== Data

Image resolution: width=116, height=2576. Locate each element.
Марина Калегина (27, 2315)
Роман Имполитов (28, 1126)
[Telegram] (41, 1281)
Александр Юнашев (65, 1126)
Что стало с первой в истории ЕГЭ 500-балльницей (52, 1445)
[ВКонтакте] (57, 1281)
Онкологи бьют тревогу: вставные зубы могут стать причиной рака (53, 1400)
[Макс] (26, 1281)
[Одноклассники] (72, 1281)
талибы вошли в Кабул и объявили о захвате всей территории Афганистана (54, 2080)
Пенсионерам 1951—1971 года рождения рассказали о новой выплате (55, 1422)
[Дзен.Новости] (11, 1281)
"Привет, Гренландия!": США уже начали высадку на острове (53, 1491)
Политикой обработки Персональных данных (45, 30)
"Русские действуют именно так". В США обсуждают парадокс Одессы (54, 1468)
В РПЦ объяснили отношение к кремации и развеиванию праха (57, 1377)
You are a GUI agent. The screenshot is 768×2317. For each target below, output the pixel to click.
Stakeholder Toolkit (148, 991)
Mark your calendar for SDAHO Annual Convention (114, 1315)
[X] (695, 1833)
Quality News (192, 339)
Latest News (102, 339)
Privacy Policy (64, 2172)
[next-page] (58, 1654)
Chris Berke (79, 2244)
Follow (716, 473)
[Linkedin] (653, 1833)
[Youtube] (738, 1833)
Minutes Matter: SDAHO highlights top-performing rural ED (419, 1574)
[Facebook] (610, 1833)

====

=== What this task involves ===
Output all of the records above exactly as they appear.

=== Output of the exercise ===
Image resolution: width=116, height=2576. Locate each element.
Марина Калегина (27, 2315)
Роман Имполитов (28, 1126)
[Telegram] (41, 1281)
Александр Юнашев (65, 1126)
Что стало с первой в истории ЕГЭ 500-балльницей (52, 1445)
[ВКонтакте] (57, 1281)
Онкологи бьют тревогу: вставные зубы могут стать причиной рака (53, 1400)
[Макс] (26, 1281)
[Одноклассники] (72, 1281)
талибы вошли в Кабул и объявили о захвате всей территории Афганистана (54, 2080)
Пенсионерам 1951—1971 года рождения рассказали о новой выплате (55, 1422)
[Дзен.Новости] (11, 1281)
"Привет, Гренландия!": США уже начали высадку на острове (53, 1491)
Политикой обработки Персональных данных (45, 30)
"Русские действуют именно так". В США обсуждают парадокс Одессы (54, 1468)
В РПЦ объяснили отношение к кремации и развеиванию праха (57, 1377)
You are a GUI agent. The screenshot is 768×2317. For each target below, output the pixel to click.
Stakeholder Toolkit (148, 991)
Mark your calendar for SDAHO Annual Convention (114, 1315)
[X] (695, 1833)
Quality News (192, 339)
Latest News (102, 339)
Privacy Policy (64, 2172)
[next-page] (58, 1654)
Chris Berke (79, 2244)
Follow (716, 473)
[Linkedin] (653, 1833)
[Youtube] (738, 1833)
Minutes Matter: SDAHO highlights top-performing rural ED (419, 1574)
[Facebook] (610, 1833)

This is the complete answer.